I did Moab last fall, tackled the trifecta, Hell's Revenge, Fins, Elephant hill, etc, but skipped Pritchett since we were solo. That was on 40s, 3.73s, RCV fronts, Dynatrac ball joints, Spicer Chromo rears, and PSC hydro assist. Those trails are so grippy though, it was really very drama free. Either way, no problems.

This winter I did some more upgrades, as I was planning a longer wheeling trip that includes the Rubicon this spring.

So since then I've installed 4.88s, trussed and gusseted the front, front lower control arm skids. The front axle is as built as I think it can be, within reason. The rear axle I've gone with an off-the-shelf triangulated upper setup, so it's not quite a proper truss. I already had this in Moab as well. It's welded onto the tubes on each side of the center section but it just bolts into 4 existing stanchions you drill and tap in the upper part of the center cast section. So it probably helps with axle flex overall but a proper truss would be better. If you're keeping it 5 link in the rear a proper weld in truss would be the way to go. In fact, I've got one in my garage I purchased before I decided to go 4 link. I might still weld up a custom truss at some point so I can install straight upper arms in the rear but then I'm shaving the frame side brackets as well. Just didn't feel like getting into that right now. But pretty good chance that'll be happening soon.

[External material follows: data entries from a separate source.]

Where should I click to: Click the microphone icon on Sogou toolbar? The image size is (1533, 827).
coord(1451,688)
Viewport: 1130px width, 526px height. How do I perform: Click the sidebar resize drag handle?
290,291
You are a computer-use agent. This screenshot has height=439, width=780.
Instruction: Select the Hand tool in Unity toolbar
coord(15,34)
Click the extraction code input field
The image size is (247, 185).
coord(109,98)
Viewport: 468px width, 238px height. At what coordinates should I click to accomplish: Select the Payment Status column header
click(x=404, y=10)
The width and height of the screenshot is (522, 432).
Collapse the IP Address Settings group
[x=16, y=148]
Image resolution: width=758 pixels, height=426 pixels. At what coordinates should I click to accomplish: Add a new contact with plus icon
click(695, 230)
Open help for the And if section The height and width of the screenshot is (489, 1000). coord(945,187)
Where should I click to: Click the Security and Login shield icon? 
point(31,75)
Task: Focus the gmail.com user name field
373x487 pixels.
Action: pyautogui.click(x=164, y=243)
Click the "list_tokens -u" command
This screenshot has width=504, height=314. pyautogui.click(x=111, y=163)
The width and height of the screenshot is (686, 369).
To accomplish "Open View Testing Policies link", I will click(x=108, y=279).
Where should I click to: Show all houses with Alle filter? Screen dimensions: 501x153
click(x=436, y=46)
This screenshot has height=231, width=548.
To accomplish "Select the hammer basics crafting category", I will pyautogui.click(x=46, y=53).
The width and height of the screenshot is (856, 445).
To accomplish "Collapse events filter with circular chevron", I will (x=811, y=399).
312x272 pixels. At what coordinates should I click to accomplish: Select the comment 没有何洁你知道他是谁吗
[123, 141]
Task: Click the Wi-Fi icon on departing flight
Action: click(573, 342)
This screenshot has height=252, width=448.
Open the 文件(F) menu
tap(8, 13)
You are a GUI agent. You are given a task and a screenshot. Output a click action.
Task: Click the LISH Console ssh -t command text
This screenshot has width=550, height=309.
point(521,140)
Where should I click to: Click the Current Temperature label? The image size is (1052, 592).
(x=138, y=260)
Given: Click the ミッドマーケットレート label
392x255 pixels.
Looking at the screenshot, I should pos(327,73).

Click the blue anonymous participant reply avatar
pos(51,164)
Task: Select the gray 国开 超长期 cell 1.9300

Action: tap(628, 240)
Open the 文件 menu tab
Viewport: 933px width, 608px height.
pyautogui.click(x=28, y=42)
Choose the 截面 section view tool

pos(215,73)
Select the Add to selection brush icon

For the RCVs in the front I opted to retain the FAD functionality, I think the street benefits outweigh the cons given the axle already has the cast FAD section. Not having a FAD housing at all would be preferable but since it's there I'm going to make use of it. The Artec front truss fully bridges the FAD housing, and the RCV kit comes with the inner shaft and a new stronger collar as well. I installed an Artec FAD skid as well just to prevent direct impacts to the casting.

I think bolt on control arm skids are kind of stupid but several people make weld-on lower skids for the front control arms where it matters, that tuck into the existing mounts and don't hurt clearance. Huge fan of those on any rig I wheel.

IMO the factory twin piston brakes are enough for the 40s. If you really want to upgrade to anything worth upgrading to you really need wheels larger than 17s and that's where I think you start getting into the slippery slope of "do I just go to bigger axles, then?"

I can say I wouldn't wheel a diesel Gladiator on 40s without hydro assist. I did Mesabi Mountain Trail up here in MN with just a steering stabilizer and there were multiple points where I COULD NOT turn the wheel. With 37s it wasn't a problem. But with 40s, and especially if you're going to air down and play in the rocks, I think a hydro assist is a non-negotiable.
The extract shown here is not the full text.